- [本文]
..........
1973年芦屋市生まれ。大阪工業大学を卒業後,船井総合研究所でコンサルタントとして活躍。その後,ラーメンチェーン店に転職し,下積みから店長まで経験。多数の現場で培った経験と,脳科学・心理学をミックスした教育メソッド「ほめ育」を自身で開発し,2011年に(株)スパイラルアップを設立するとともに,一般財団法人「ほめ育財団」を設立。現在では,ほめ育マネジメントの第一人者として,ハーバード大学など世界各地で年間200回以上の講演を行う。「1日1ほめで幸運を引き寄せる 自分をほめる習慣」ほか著書多数。

 私は,今まで7年間で1,500回ぐらい講演をしていますが,本日は夢のような舞台で緊張しています。高いところから僭越ですけれども,「ほめ育」,ほめて育てる教育メソッドをご説明いたします。

現場は「ほめ」を待っている

 私は1年の4分の1は海外におります。オーストラリア,シンガポール,タイ,インド,いろいろなところで講演をさせていただいております。203社に導入されている「ほめ育」。日本郵政グループさんに5年連続導入させていただいております。

 業績を上げるのが目的ですから,業績を上げるためには,社内の人間関係をよくするというのがゴールではありません。やはり世界中の商売というのは──これは先輩,先人に教えていただきましたが,「お客様に喜ばれる,お客様との関係性が一番大事なんだ」ということ。ですから,お客様からほめられることを社内でほめていきましょうということです。
..........
- [提供資料]
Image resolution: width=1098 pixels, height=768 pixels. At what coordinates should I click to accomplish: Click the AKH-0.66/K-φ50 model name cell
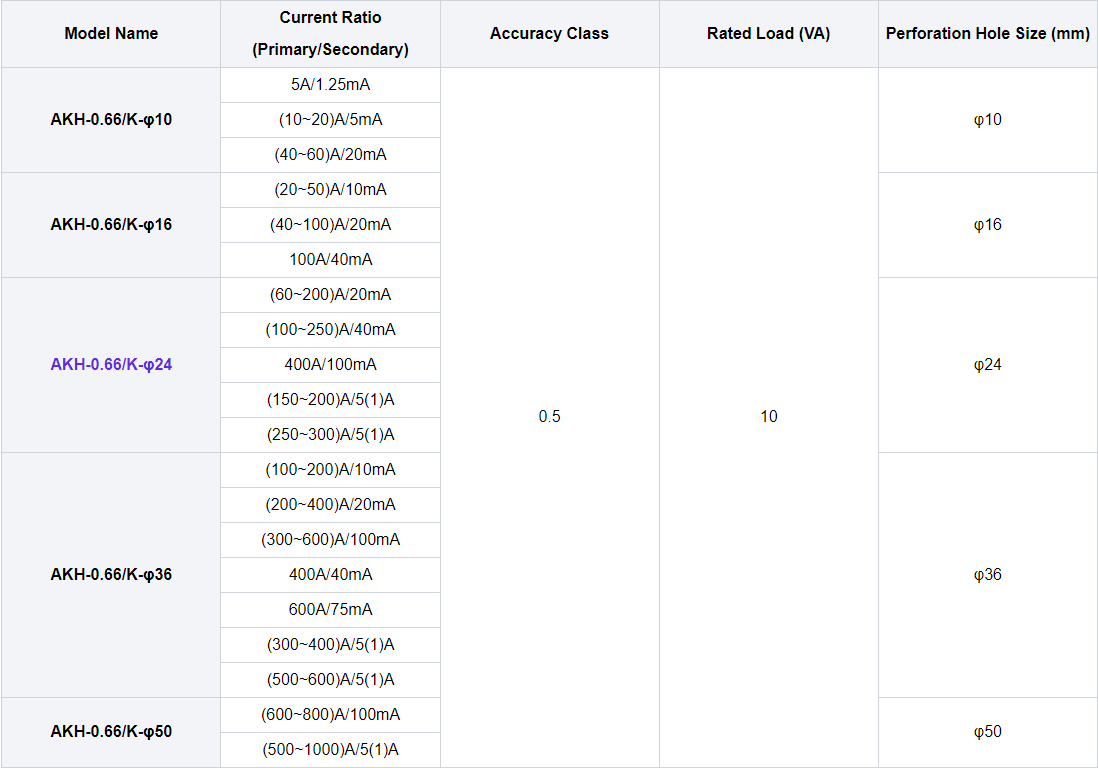pyautogui.click(x=110, y=732)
..........
- [練習問題]
- a) 本文について、次の問いに答えよ。
(i) 2011年に設立したものを二つ挙げよ。
(ii) 日本郵政グループには何年連続で導入されているか。
(iii) 1年のうちどれだけの期間を海外で過ごしているか。
- b) 本文の「1973年芦屋市生まれ。大阪」から「をほめる習慣」ほか著書多数。」までを、一字も変えずに書き出せ。

- [解答一覧]
- a)
(i) (株)スパイラルアップと、一般財団法人「ほめ育財団」
(ii) 5年連続
(iii) 1年の4分の1

- b)
1973年芦屋市生まれ。大阪工業大学を卒業後,船井総合研究所でコンサルタントとして活躍。その後,ラーメンチェーン店に転職し,下積みから店長まで経験。多数の現場で培った経験と,脳科学・心理学をミックスした教育メソッド「ほめ育」を自身で開発し,2011年に(株)スパイラルアップを設立するとともに,一般財団法人「ほめ育財団」を設立。現在では,ほめ育マネジメントの第一人者として,ハーバード大学など世界各地で年間200回以上の講演を行う。「1日1ほめで幸運を引き寄せる 自分をほめる習慣」ほか著書多数。